_Material for the task_
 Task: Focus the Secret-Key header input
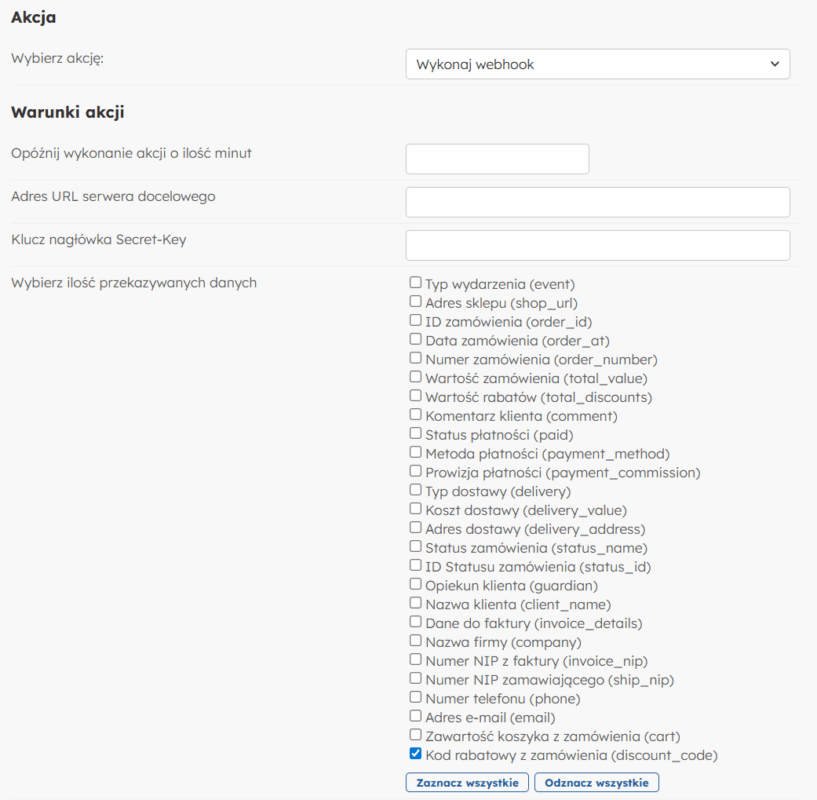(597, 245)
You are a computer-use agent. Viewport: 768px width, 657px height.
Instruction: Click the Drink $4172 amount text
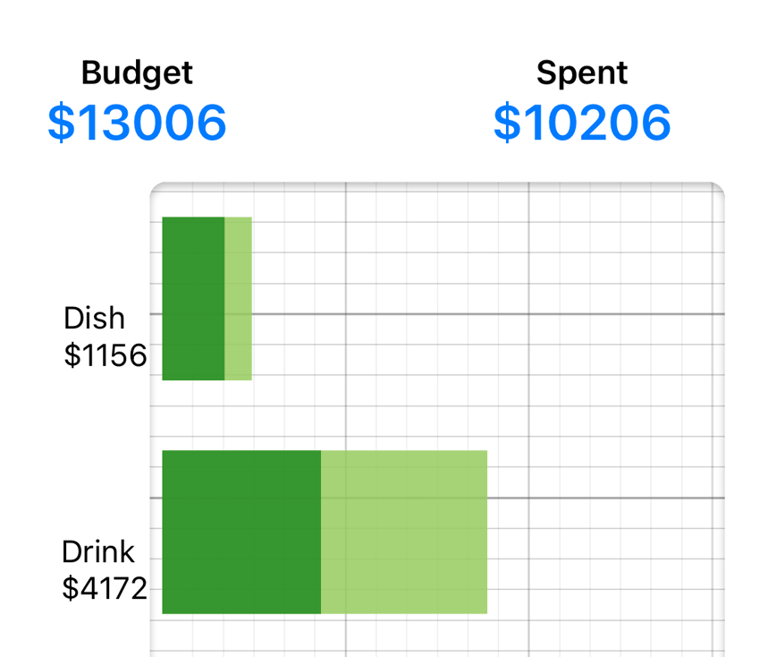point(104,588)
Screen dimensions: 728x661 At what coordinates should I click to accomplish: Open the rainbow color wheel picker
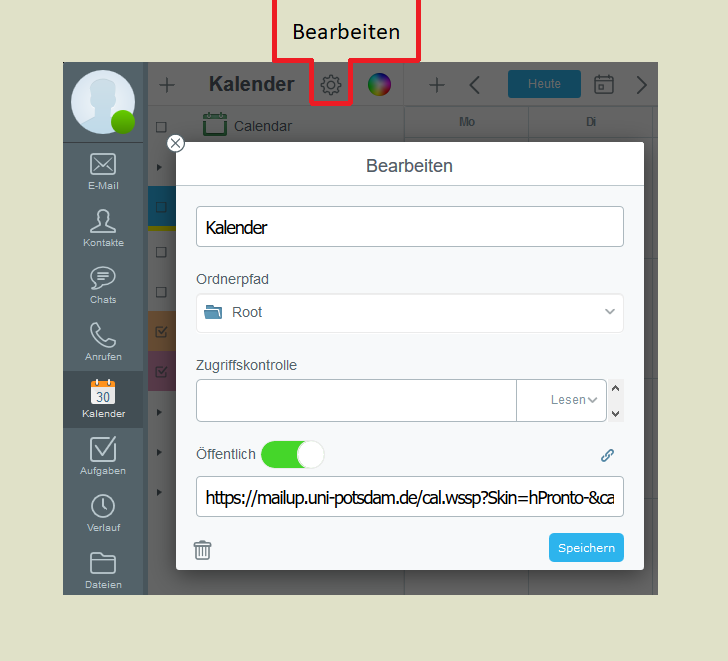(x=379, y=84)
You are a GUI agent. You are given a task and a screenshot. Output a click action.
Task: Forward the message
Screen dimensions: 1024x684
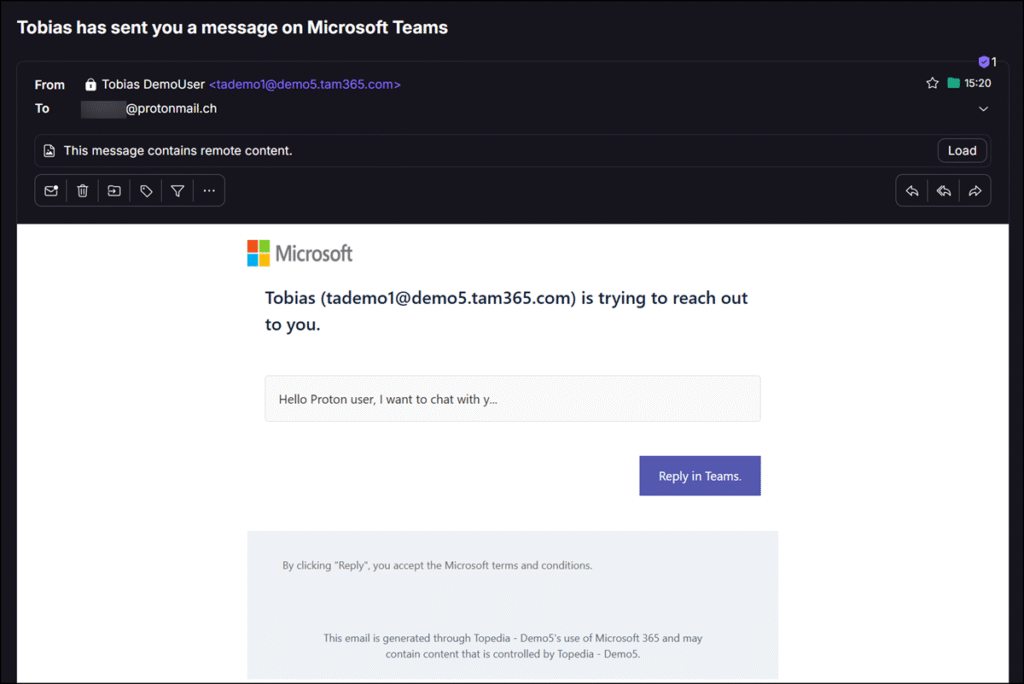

_Task description_
Beginning with the line that contains "You are a GUI", output each line of the material above through the last one exactly as it stands. Do not include the pictures.

_Expected answer_
You are a GUI agent. You are given a task and a screenshot. Output a click action.
Task: Forward the message
Screen dimensions: 1024x684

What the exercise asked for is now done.